When any two Slingshot 4210 switches are connected, they recognize each other and form a trunking link. A Slingshot trunk can consist of as many connections as desired, each with 2 Gbps capability. These trunking links also provide failover so that if any connection fails, the data will automatically route over the surviving links (see Figure 3 ).

Figure 3. SAN trunking connections between clusters
Figure 3. SAN trunking connections between clusters

Advanced inter-cluster linking: Meshed networks
System administrators can use inter-cluster linking to create several types of meshed networks, including core/edge, skinny tree mesh, and dual-mesh networks.

A core/edge architecture uses two or more high-end fabric switches to build a network. The core connects to the switches on the "edge," switches into which all nodes are plugged. These switches can be either loop or fabric. In large configurations, the core switches should be director-class devices, a completely redundant switch housed entirely in one chassis. Unfortunately, director-class switches are more expensive than fabric switches and still need to be in a redundant pair in case of environmental disaster, such as fire or flood.

Another type of inter-cluster linking is the skinny tree mesh, which involves three layers of switches—four switches on both the first and third layers, and two switches on the second layer (see Figure 4 ). The number of switches used in a skinny tree mesh may vary depending on the number of available ports per switch and the number of interconnections between each switch. A skinny tree mesh using a Fibre Channel switch with flexible trunking and a high port count can obtain an optimal amount of ports while still providing enough inter-switch connectivity to avoid bandwidth congestion.

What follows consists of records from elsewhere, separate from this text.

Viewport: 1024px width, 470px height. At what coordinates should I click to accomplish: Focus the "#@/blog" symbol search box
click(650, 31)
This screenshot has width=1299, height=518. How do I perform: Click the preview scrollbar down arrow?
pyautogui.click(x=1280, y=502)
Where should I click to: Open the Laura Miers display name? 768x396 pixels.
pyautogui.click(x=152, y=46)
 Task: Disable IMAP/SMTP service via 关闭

Figure 4. Skinny tree mesh architecture
Figure 4. Skinny tree mesh architecture

Administrators also can set up two separate fabric meshes and connect each node on the network into each mesh. When creating these mesh designs, the primary concern is availability; other concerns are cost, expandability, and ease of support. Designs should allow for an adequate number of ports for most environments.

Current SCSI standards for most data connections are limited to about 12 meters, but Fibre Channel connections enable clustered computers to exist in separate buildings up to 10 km apart and work with redundant locations for greater data protection. SANs can separate servers from storage by 50 km or more with specialized optical connections.

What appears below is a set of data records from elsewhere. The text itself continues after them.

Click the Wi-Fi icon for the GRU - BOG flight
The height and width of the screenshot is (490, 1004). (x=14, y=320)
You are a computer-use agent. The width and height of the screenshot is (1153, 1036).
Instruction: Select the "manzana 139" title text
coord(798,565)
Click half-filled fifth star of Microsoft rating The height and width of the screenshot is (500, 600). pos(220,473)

Meeting the needs of cluster environments

Integrating SANs into clusters provides storage that scales and fails over with the cluster. The Gadzoox Networks 2 Gb Slingshot 4210, specifically designed to allow failover pairs in clustered environments, can ensure SAN connectivity. As clustering grows in popularity, storage connectivity with a highly available SAN becomes increasingly important for both efficiency and effectiveness.

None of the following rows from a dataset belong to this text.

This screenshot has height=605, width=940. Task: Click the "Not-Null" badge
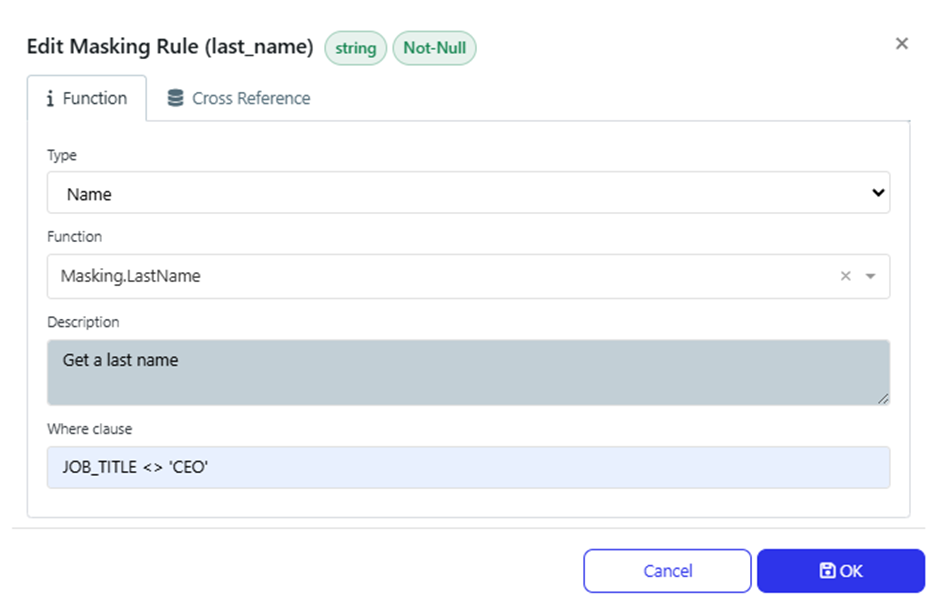[434, 47]
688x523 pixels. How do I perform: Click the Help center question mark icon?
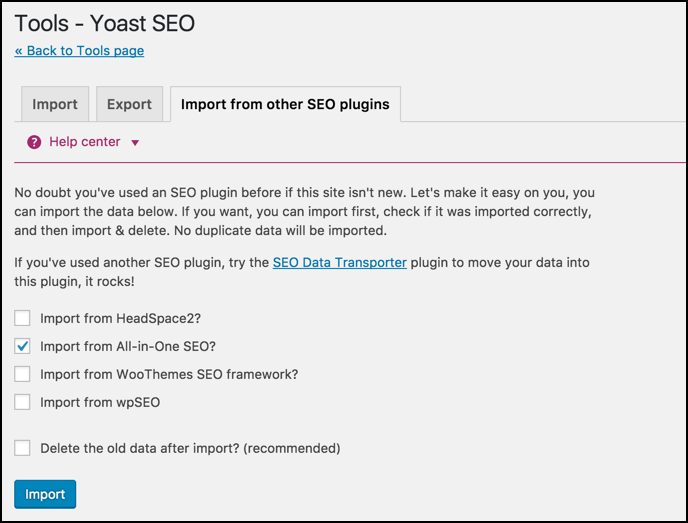click(x=34, y=142)
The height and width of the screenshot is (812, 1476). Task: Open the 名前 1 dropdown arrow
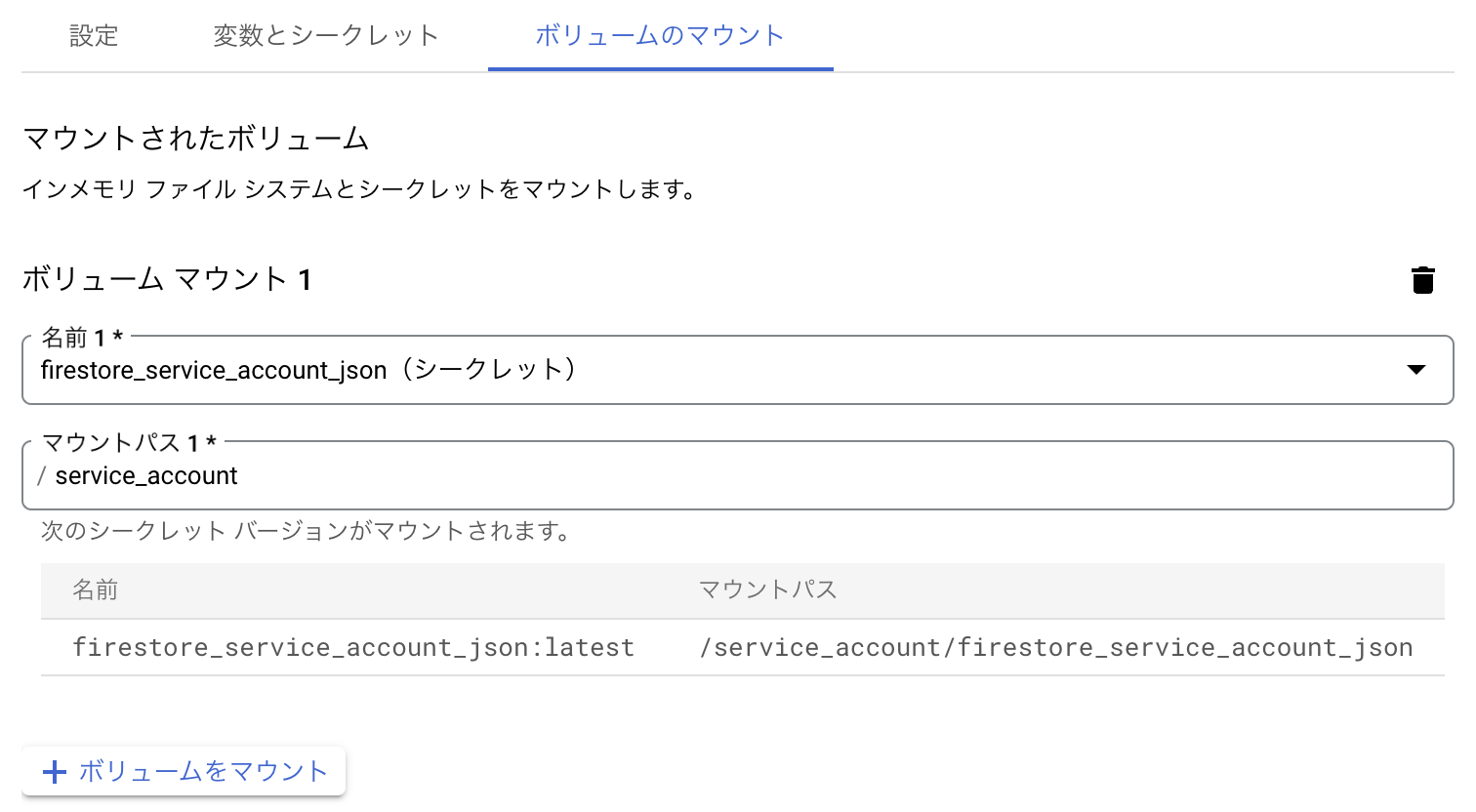point(1418,370)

Erik Ottem (eottem@gadzoox.com) is a senior director of worldwide sales with Gadzoox Networks. He has been with Gadzoox Networks for three years, working in product marketing, business development, and sales. Prior to Gadzoox Networks, Erik spent time at both Seagate and IBM in storage and high-end computing. He has a B.S. from the University of California, Davis and an MBA from Washington University in St. Louis.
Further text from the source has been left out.